━━━━━ Supplied data ━━━━━

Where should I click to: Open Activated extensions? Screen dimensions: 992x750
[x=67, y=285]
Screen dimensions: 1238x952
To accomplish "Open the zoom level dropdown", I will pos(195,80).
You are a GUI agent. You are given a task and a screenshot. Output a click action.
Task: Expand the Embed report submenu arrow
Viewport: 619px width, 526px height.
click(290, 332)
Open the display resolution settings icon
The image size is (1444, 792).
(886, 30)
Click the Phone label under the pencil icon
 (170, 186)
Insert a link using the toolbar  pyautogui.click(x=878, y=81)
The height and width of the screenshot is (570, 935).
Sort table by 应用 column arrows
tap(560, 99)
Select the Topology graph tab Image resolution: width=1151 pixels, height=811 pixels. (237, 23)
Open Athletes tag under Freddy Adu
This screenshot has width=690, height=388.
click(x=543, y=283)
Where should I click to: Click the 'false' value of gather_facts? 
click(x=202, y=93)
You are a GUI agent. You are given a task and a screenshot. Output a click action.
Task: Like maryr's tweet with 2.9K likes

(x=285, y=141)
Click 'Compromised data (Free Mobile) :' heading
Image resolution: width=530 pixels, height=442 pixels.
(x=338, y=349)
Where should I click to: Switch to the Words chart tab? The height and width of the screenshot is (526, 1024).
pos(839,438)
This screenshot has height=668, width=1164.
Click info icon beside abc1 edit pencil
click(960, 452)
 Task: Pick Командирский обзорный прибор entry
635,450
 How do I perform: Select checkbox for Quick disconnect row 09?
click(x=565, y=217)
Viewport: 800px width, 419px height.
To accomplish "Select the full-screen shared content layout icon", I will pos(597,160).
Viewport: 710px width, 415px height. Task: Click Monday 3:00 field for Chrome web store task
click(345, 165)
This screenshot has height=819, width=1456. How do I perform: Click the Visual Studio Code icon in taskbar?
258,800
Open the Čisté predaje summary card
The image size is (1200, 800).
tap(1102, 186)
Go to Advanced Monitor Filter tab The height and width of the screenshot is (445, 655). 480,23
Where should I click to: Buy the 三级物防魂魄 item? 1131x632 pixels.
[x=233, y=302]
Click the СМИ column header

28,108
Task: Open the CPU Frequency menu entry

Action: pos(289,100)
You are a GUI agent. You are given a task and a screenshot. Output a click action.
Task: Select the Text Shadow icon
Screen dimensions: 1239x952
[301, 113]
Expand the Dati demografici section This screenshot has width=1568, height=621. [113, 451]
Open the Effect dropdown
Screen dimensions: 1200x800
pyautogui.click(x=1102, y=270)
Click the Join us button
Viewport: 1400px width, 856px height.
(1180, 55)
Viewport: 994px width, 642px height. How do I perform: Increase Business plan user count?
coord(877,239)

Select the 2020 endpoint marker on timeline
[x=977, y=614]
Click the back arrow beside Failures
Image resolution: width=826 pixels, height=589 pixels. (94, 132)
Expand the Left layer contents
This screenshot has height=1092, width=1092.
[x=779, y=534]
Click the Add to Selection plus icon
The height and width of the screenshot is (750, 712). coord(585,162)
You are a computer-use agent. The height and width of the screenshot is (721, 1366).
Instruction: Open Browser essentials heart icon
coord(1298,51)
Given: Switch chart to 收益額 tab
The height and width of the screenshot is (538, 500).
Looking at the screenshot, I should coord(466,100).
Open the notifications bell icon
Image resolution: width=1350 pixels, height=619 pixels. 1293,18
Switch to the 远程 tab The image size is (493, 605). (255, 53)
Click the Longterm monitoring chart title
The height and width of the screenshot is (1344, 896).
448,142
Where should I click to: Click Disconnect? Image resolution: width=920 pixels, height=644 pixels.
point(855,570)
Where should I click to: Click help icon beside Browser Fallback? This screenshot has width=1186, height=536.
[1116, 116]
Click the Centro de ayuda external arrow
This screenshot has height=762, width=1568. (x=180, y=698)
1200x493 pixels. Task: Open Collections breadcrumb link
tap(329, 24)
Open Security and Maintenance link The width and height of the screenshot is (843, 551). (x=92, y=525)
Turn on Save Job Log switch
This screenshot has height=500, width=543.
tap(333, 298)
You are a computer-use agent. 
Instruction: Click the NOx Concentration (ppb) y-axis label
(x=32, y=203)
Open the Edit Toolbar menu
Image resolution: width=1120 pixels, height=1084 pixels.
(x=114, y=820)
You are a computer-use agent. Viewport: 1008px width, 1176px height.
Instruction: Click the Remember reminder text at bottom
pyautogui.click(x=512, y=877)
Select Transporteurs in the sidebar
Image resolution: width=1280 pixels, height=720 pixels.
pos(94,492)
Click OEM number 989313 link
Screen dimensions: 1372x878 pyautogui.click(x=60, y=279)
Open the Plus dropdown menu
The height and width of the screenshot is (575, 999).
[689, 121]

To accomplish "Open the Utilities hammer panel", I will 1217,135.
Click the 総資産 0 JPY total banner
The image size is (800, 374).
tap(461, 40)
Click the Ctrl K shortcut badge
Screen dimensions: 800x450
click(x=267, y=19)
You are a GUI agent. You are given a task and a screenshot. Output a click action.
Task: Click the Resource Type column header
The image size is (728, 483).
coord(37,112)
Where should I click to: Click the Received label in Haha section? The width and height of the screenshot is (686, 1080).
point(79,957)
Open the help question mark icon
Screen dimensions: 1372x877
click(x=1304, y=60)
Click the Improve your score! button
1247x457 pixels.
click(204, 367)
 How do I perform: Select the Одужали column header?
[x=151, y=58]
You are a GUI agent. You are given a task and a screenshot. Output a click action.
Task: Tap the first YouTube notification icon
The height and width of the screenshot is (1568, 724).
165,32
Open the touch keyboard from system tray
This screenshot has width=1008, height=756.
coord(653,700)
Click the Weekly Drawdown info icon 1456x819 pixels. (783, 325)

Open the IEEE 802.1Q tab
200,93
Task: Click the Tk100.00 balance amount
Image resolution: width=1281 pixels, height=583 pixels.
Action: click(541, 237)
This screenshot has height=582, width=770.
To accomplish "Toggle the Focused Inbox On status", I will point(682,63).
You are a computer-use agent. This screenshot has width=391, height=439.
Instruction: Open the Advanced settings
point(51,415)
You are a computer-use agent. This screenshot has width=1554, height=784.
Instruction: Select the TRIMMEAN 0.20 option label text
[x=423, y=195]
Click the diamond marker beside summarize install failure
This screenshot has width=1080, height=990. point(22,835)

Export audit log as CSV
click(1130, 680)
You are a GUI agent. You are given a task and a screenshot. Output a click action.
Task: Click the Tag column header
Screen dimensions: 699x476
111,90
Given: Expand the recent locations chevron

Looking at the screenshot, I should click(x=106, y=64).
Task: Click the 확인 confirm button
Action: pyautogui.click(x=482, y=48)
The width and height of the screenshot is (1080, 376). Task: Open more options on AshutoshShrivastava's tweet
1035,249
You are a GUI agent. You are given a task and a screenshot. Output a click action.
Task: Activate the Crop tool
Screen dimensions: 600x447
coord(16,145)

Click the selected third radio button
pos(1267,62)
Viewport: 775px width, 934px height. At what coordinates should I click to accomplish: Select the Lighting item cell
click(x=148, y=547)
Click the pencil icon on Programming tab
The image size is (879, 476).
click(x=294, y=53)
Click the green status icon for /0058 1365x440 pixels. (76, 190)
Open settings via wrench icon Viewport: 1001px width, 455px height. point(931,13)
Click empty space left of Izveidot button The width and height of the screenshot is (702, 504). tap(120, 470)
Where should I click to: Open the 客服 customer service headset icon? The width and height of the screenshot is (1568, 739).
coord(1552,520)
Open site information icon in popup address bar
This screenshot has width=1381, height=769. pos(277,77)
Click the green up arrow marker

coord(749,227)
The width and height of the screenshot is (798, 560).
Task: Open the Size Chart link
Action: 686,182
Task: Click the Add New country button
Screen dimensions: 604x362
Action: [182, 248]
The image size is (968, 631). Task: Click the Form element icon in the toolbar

━━━━━

** Instructions for the task **
Copy the data. Make sure every line matches exactly.

** Exercise output **
Where should I click to: Open Activated extensions? Screen dimensions: 992x750
[x=67, y=285]
Screen dimensions: 1238x952
To accomplish "Open the zoom level dropdown", I will pos(195,80).
You are a GUI agent. You are given a task and a screenshot. Output a click action.
Task: Expand the Embed report submenu arrow
Viewport: 619px width, 526px height.
click(290, 332)
Open the display resolution settings icon
The image size is (1444, 792).
(886, 30)
Click the Phone label under the pencil icon
 (170, 186)
Insert a link using the toolbar  pyautogui.click(x=878, y=81)
The height and width of the screenshot is (570, 935).
Sort table by 应用 column arrows
tap(560, 99)
Select the Topology graph tab Image resolution: width=1151 pixels, height=811 pixels. (237, 23)
Open Athletes tag under Freddy Adu
This screenshot has width=690, height=388.
click(x=543, y=283)
Where should I click to: Click the 'false' value of gather_facts? 
click(x=202, y=93)
You are a GUI agent. You are given a task and a screenshot. Output a click action.
Task: Like maryr's tweet with 2.9K likes

(x=285, y=141)
Click 'Compromised data (Free Mobile) :' heading
Image resolution: width=530 pixels, height=442 pixels.
(x=338, y=349)
Where should I click to: Switch to the Words chart tab? The height and width of the screenshot is (526, 1024).
pos(839,438)
This screenshot has height=668, width=1164.
Click info icon beside abc1 edit pencil
click(960, 452)
 Task: Pick Командирский обзорный прибор entry
635,450
 How do I perform: Select checkbox for Quick disconnect row 09?
click(x=565, y=217)
Viewport: 800px width, 419px height.
To accomplish "Select the full-screen shared content layout icon", I will pos(597,160).
Viewport: 710px width, 415px height. Task: Click Monday 3:00 field for Chrome web store task
click(345, 165)
This screenshot has height=819, width=1456. How do I perform: Click the Visual Studio Code icon in taskbar?
258,800
Open the Čisté predaje summary card
The image size is (1200, 800).
tap(1102, 186)
Go to Advanced Monitor Filter tab The height and width of the screenshot is (445, 655). 480,23
Where should I click to: Buy the 三级物防魂魄 item? 1131x632 pixels.
[x=233, y=302]
Click the СМИ column header

28,108
Task: Open the CPU Frequency menu entry

Action: pos(289,100)
You are a GUI agent. You are given a task and a screenshot. Output a click action.
Task: Select the Text Shadow icon
Screen dimensions: 1239x952
[301, 113]
Expand the Dati demografici section This screenshot has width=1568, height=621. [113, 451]
Open the Effect dropdown
Screen dimensions: 1200x800
pyautogui.click(x=1102, y=270)
Click the Join us button
Viewport: 1400px width, 856px height.
(1180, 55)
Viewport: 994px width, 642px height. How do I perform: Increase Business plan user count?
coord(877,239)

Select the 2020 endpoint marker on timeline
[x=977, y=614]
Click the back arrow beside Failures
Image resolution: width=826 pixels, height=589 pixels. (94, 132)
Expand the Left layer contents
This screenshot has height=1092, width=1092.
[x=779, y=534]
Click the Add to Selection plus icon
The height and width of the screenshot is (750, 712). coord(585,162)
You are a computer-use agent. The height and width of the screenshot is (721, 1366).
Instruction: Open Browser essentials heart icon
coord(1298,51)
Given: Switch chart to 收益額 tab
The height and width of the screenshot is (538, 500).
Looking at the screenshot, I should coord(466,100).
Open the notifications bell icon
Image resolution: width=1350 pixels, height=619 pixels. 1293,18
Switch to the 远程 tab The image size is (493, 605). (255, 53)
Click the Longterm monitoring chart title
The height and width of the screenshot is (1344, 896).
448,142
Where should I click to: Click Disconnect? Image resolution: width=920 pixels, height=644 pixels.
point(855,570)
Where should I click to: Click help icon beside Browser Fallback? This screenshot has width=1186, height=536.
[1116, 116]
Click the Centro de ayuda external arrow
This screenshot has height=762, width=1568. (x=180, y=698)
1200x493 pixels. Task: Open Collections breadcrumb link
tap(329, 24)
Open Security and Maintenance link The width and height of the screenshot is (843, 551). (x=92, y=525)
Turn on Save Job Log switch
This screenshot has height=500, width=543.
tap(333, 298)
You are a computer-use agent. 
Instruction: Click the NOx Concentration (ppb) y-axis label
(x=32, y=203)
Open the Edit Toolbar menu
Image resolution: width=1120 pixels, height=1084 pixels.
(x=114, y=820)
You are a computer-use agent. Viewport: 1008px width, 1176px height.
Instruction: Click the Remember reminder text at bottom
pyautogui.click(x=512, y=877)
Select Transporteurs in the sidebar
Image resolution: width=1280 pixels, height=720 pixels.
pos(94,492)
Click OEM number 989313 link
Screen dimensions: 1372x878 pyautogui.click(x=60, y=279)
Open the Plus dropdown menu
The height and width of the screenshot is (575, 999).
[689, 121]

To accomplish "Open the Utilities hammer panel", I will 1217,135.
Click the 総資産 0 JPY total banner
The image size is (800, 374).
tap(461, 40)
Click the Ctrl K shortcut badge
Screen dimensions: 800x450
click(x=267, y=19)
You are a GUI agent. You are given a task and a screenshot. Output a click action.
Task: Click the Resource Type column header
The image size is (728, 483).
coord(37,112)
Where should I click to: Click the Received label in Haha section? The width and height of the screenshot is (686, 1080).
point(79,957)
Open the help question mark icon
Screen dimensions: 1372x877
click(x=1304, y=60)
Click the Improve your score! button
1247x457 pixels.
click(204, 367)
 How do I perform: Select the Одужали column header?
[x=151, y=58]
You are a GUI agent. You are given a task and a screenshot. Output a click action.
Task: Tap the first YouTube notification icon
The height and width of the screenshot is (1568, 724).
165,32
Open the touch keyboard from system tray
This screenshot has width=1008, height=756.
coord(653,700)
Click the Weekly Drawdown info icon 1456x819 pixels. (783, 325)

Open the IEEE 802.1Q tab
200,93
Task: Click the Tk100.00 balance amount
Image resolution: width=1281 pixels, height=583 pixels.
Action: click(541, 237)
This screenshot has height=582, width=770.
To accomplish "Toggle the Focused Inbox On status", I will point(682,63).
You are a computer-use agent. This screenshot has width=391, height=439.
Instruction: Open the Advanced settings
point(51,415)
You are a computer-use agent. This screenshot has width=1554, height=784.
Instruction: Select the TRIMMEAN 0.20 option label text
[x=423, y=195]
Click the diamond marker beside summarize install failure
This screenshot has width=1080, height=990. point(22,835)

Export audit log as CSV
click(1130, 680)
You are a GUI agent. You are given a task and a screenshot. Output a click action.
Task: Click the Tag column header
Screen dimensions: 699x476
111,90
Given: Expand the recent locations chevron

Looking at the screenshot, I should click(x=106, y=64).
Task: Click the 확인 confirm button
Action: pyautogui.click(x=482, y=48)
The width and height of the screenshot is (1080, 376). Task: Open more options on AshutoshShrivastava's tweet
1035,249
You are a GUI agent. You are given a task and a screenshot. Output a click action.
Task: Activate the Crop tool
Screen dimensions: 600x447
coord(16,145)

Click the selected third radio button
pos(1267,62)
Viewport: 775px width, 934px height. At what coordinates should I click to accomplish: Select the Lighting item cell
click(x=148, y=547)
Click the pencil icon on Programming tab
The image size is (879, 476).
click(x=294, y=53)
Click the green status icon for /0058 1365x440 pixels. (76, 190)
Open settings via wrench icon Viewport: 1001px width, 455px height. point(931,13)
Click empty space left of Izveidot button The width and height of the screenshot is (702, 504). tap(120, 470)
Where should I click to: Open the 客服 customer service headset icon? The width and height of the screenshot is (1568, 739).
coord(1552,520)
Open site information icon in popup address bar
This screenshot has width=1381, height=769. pos(277,77)
Click the green up arrow marker

coord(749,227)
The width and height of the screenshot is (798, 560).
Task: Open the Size Chart link
Action: 686,182
Task: Click the Add New country button
Screen dimensions: 604x362
Action: [182, 248]
The image size is (968, 631). Task: Click the Form element icon in the toolbar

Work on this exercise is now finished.